In the same breathe as allowing people to solo or group, you should allow for someone to raid or not. It ends up being just another option for the game to do (especially when they get to a high enough level that there is nothing else for them to accomplish).
I personally am not really one for shineys to dictate my love for a game. I played FFXI for years and raided one particular event called Dynamis twice a week for the better part of 5-6 years. I never did it for the items particularly, I did it because I found it fun and challenging. The best part about FFXI is that if you ever did get bored with one event there was always something else to do. If you can offer a lot of different content and re-playability as FFXI does offer you can appease someone like me who is just looking to have fun and all the while the people whose very existance in life is justified by some grouping of pixels on a computer monitor can go raid and have fun.
People use the raid gear as their rewards for playing the game. Most people can't accept playing a game where enjoyment is the only reward (look at the achievement/trophy systems). You don't play Mario Bros. to have fun jumping on turtles you play Mario Bros. to save Princess Peach (who just happens to always be in another castle). It is a sad truth and I wish it wasn't. Raiding extends a players time in a game. Then once they get all the gear they can raid for then they will wait for the next challenge to get more gear and more gear until they finally burn out and go find a new game to play. Maybe if there was something to do other than raid end game or if people who enjoy the journey more than the destination ....
I don't completely agree with your analysis but I do hate raiding. The thing which depresses me is that while raiding survives and soloing has become even more common, ordinary day-to-day grouping has almost vanished from mmorpgs. Developers seem to be obssesed with the extreme ends of the curve while ignoring the middle.
Another way to look at this discussion (and this is pointed to developers mostly) is how you split dev resources.
Manhours are not something that comes cheap these days. With the economy in the toilet, mmo devs are forced to cut back on employees. So with fewer employees available, you have to stretch them even thinner. I should say that you have three main areas of dev focus solo -group -raiding. Add to the mix dev time needed for tradeskills, fluff, etc...
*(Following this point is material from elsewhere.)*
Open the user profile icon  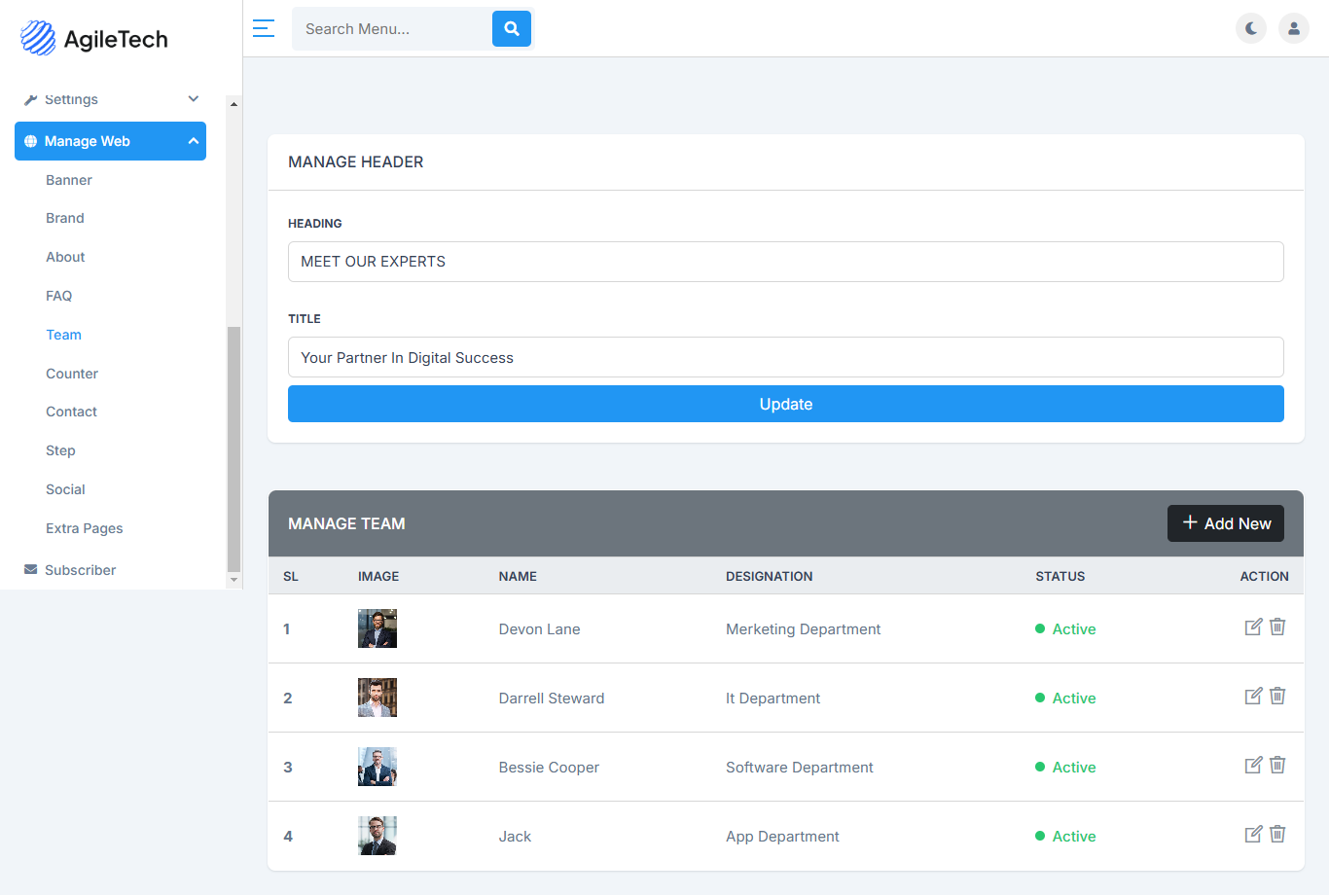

So concentrating on the three combat spheres, if you had only two spheres (solo and group) you could put that many more people towards them, which makes squashing bugs easier, balancing content easier, coming up with NEW content easier, etc...
The more hamburgers on the griddle, the more flipping the cook has to do.
I am not anti raid at all, i am upset with the side effects of raids.
On another thread out there, someone had mentioned a way to counteract balance in making equipment and spells lower from raid quality to group quality in the appropriate areas. While this would be a massive task, it COULD be a solution to balance.
If you think about it, if dungeons and overland areas could be balanced based on groups and soloers, they would have a much stronger chance of getting the job right the first time instead of rebalance, rebalance, nerf, boost, nge, etc......
*edit* and to the guy above me, i concur. I am not a big grouper anymore because quest grouping sucks something awful. If devs could come up with a way to flatout streamline quest grouping, make it so people don't have to everwalk all over hell and back in the middle of a group, it would make grouping much more viable.
That was one thing that made eq1 so group friendly back in the day is that people just went places and murdered crap for however long they felt. Some call this grinding, i call this a dang good reason to get together with friends!!!!!!
Raid or Die!!!!!!!!!!!!?!??!?!!!!
LOL! jk
Seriously, I have no issue with raiding.
As a solo/Small group casual player now I have no need for that awesome raid gear since I can solo mob and repeatable quests in basic quality armor.
Oh and why should I give a shit if Raiders could kill solo and small group content faster?
Playing: Rift, LotRO
Waiting on: GW2, BP
Raiding is fun, requires teamwork and allows a community to work together to accomplish a common goal.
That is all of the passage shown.